→ **THE PROBLEM**:
Return the data that follows exactly as it appears. Pictures do not belong in the copy.

→ **DATASET ENTRIES**:
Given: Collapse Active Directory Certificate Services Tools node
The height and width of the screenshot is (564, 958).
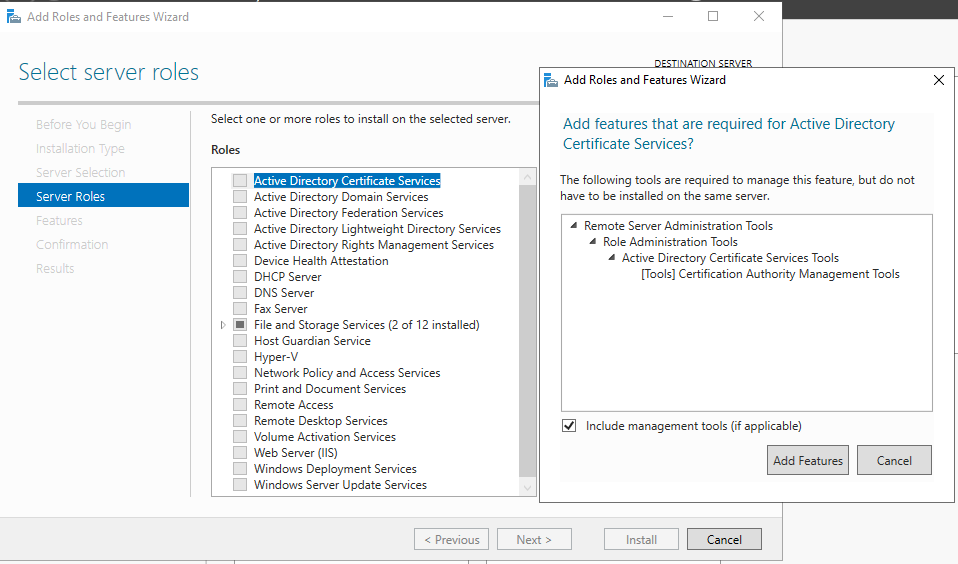Looking at the screenshot, I should point(612,257).
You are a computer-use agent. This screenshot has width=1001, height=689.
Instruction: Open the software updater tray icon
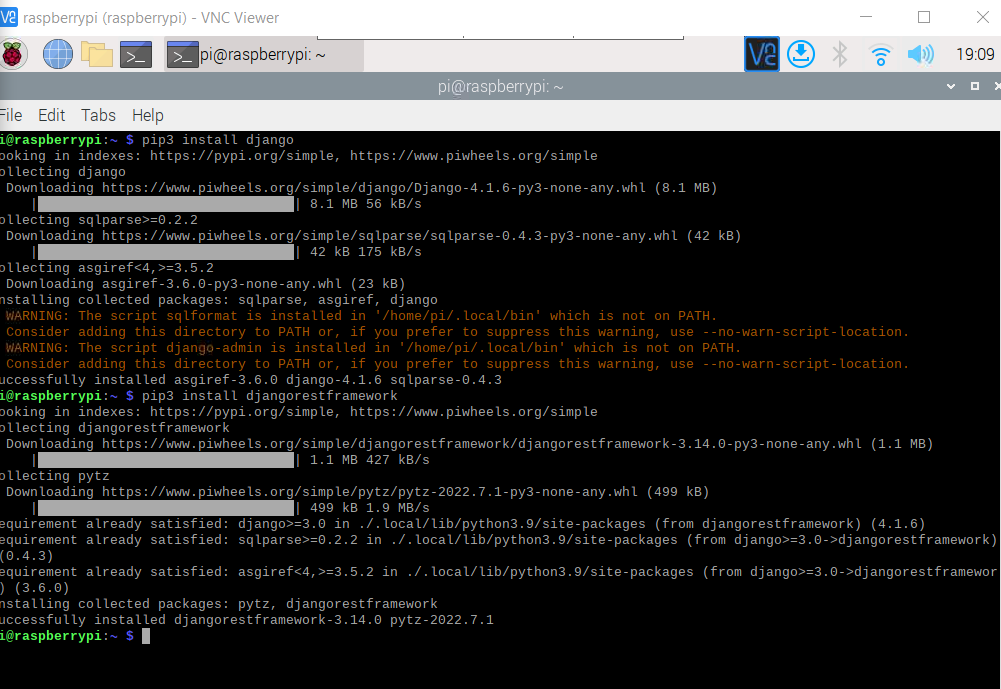tap(800, 55)
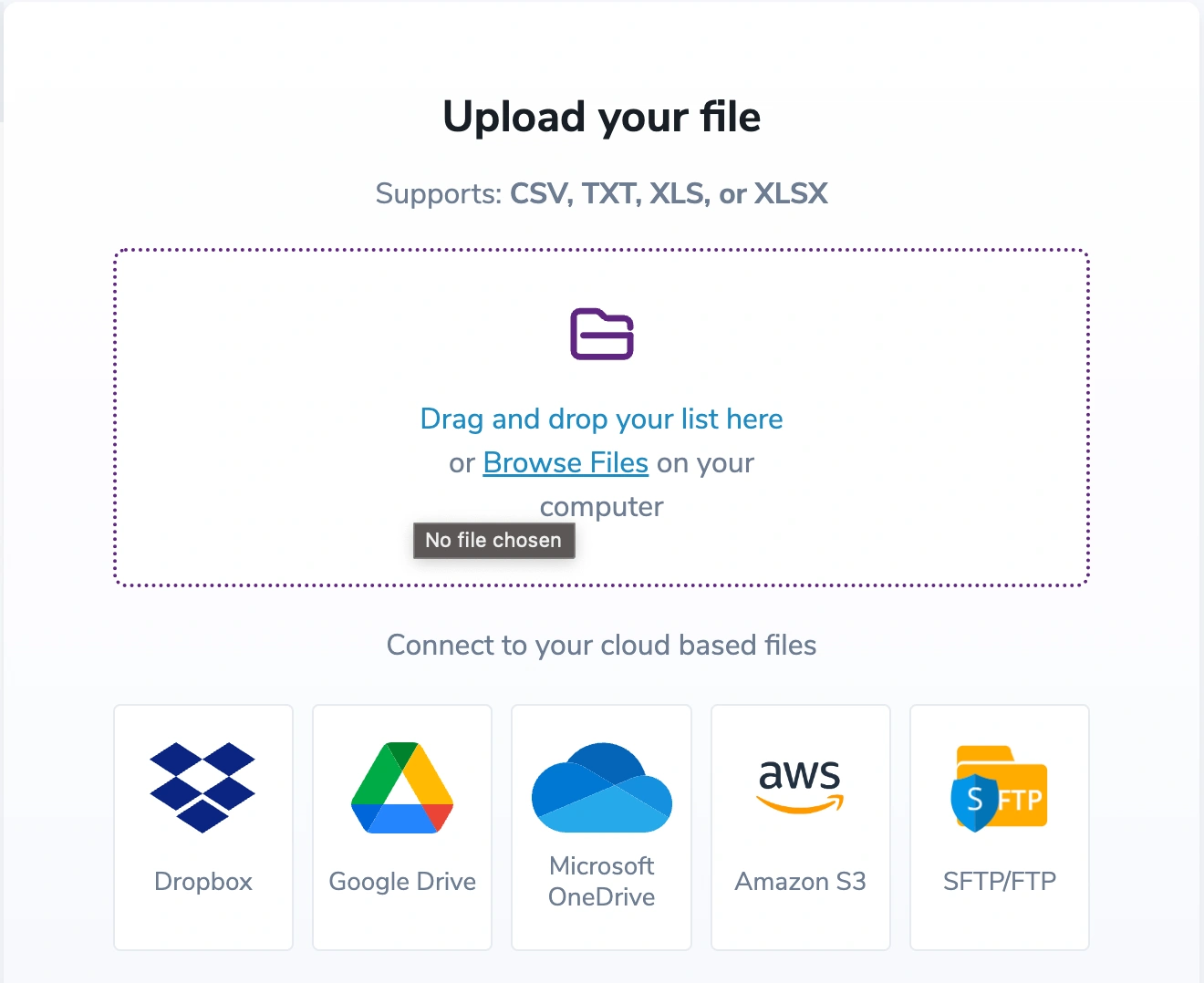Viewport: 1204px width, 983px height.
Task: Click the 'Upload your file' heading
Action: [602, 117]
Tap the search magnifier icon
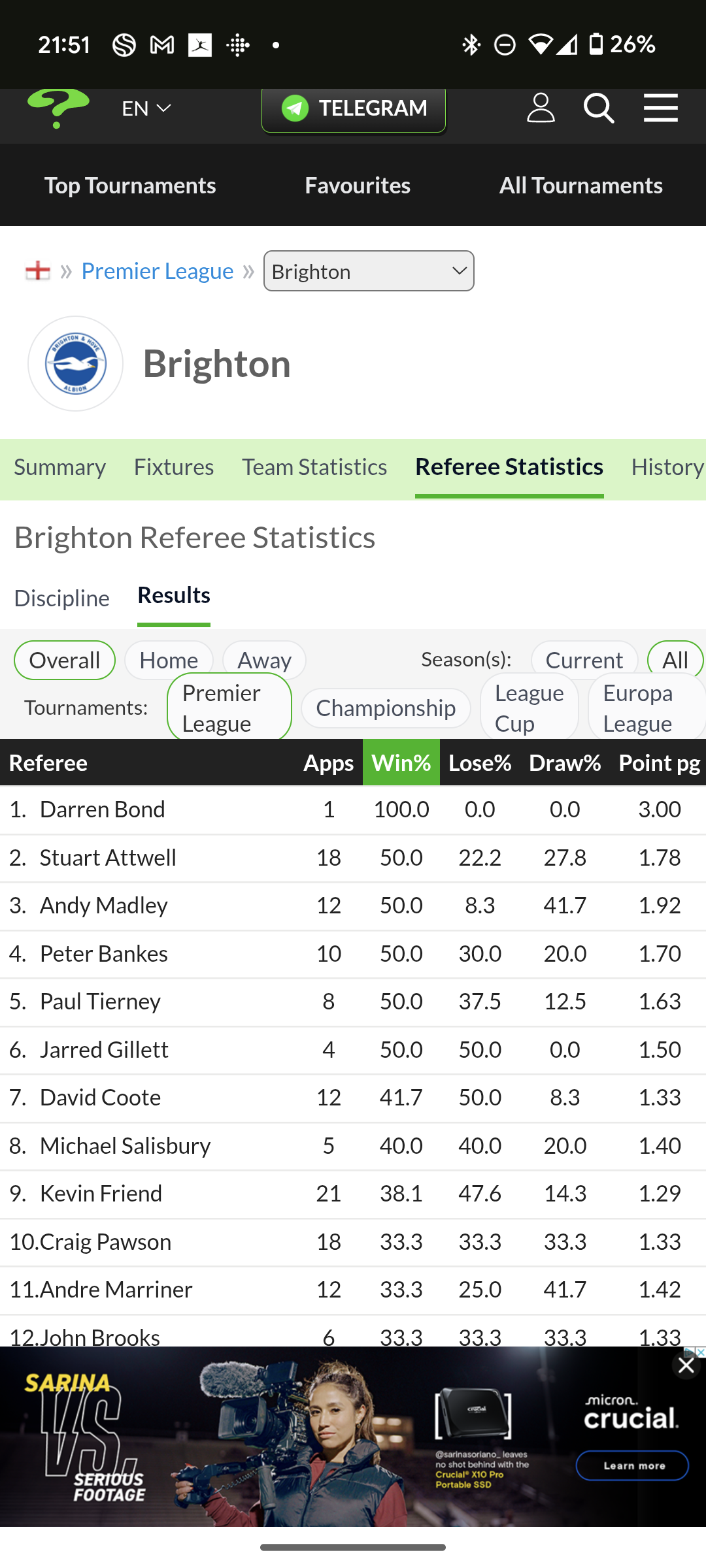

→ **WRITTEN SOLUTION**:
Given: Collapse Active Directory Certificate Services Tools node
The height and width of the screenshot is (564, 958).
Looking at the screenshot, I should point(612,257).
You are a computer-use agent. This screenshot has width=1001, height=689.
Instruction: Open the software updater tray icon
tap(800, 55)
Viewport: 1204px width, 983px height.
Task: Click the 'Upload your file' heading
Action: [602, 117]
Tap the search magnifier icon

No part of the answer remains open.